→ Prompt
Revise the data between the lines holding "How do I perform: Switch" and "(x=1112, y=22)", inclusive, by replacing "large-tile" with "compact-list" and keeping everything else the same. Omit the pictures from your answer.

━━━ Dataset entries ━━━

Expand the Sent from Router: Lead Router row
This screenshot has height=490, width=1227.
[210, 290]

━━━
━━━ Dataset entries ━━━

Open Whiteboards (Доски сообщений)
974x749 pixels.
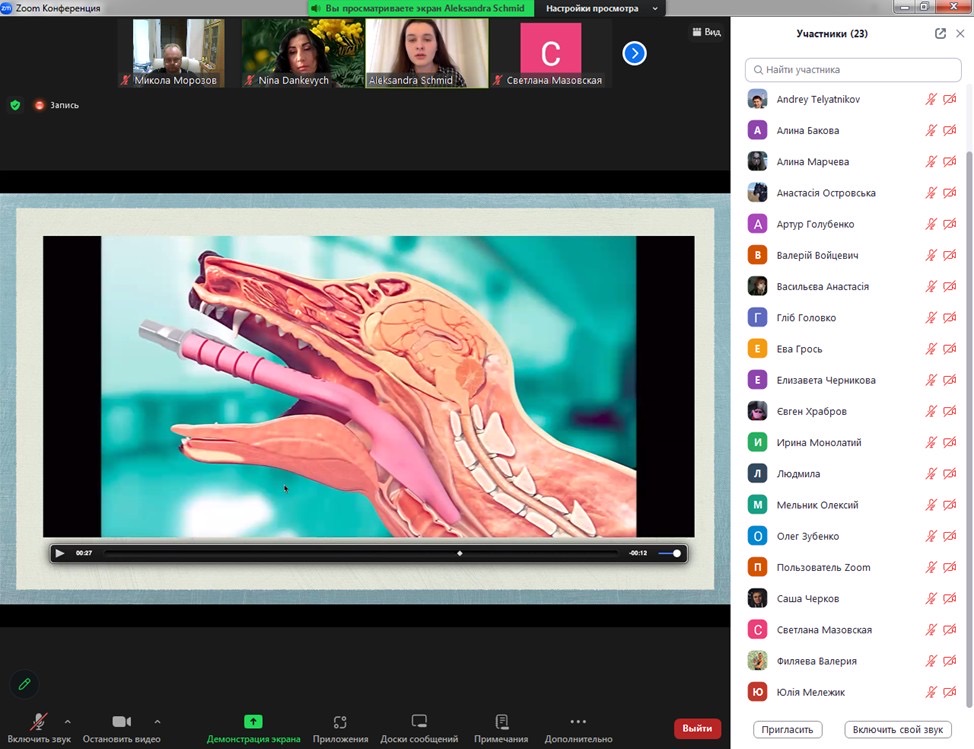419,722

━━━
━━━ Dataset entries ━━━

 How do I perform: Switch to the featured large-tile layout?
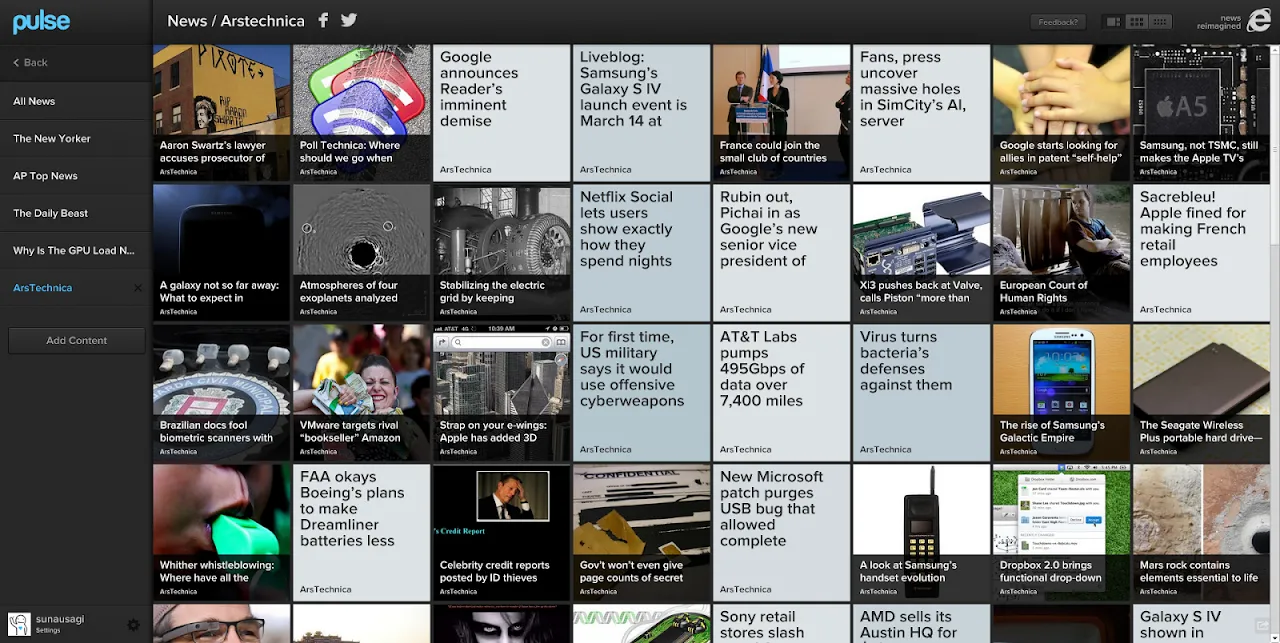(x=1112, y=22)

━━━

→ Response for this exercise
 How do I perform: Switch to the featured compact-list layout?
(x=1112, y=22)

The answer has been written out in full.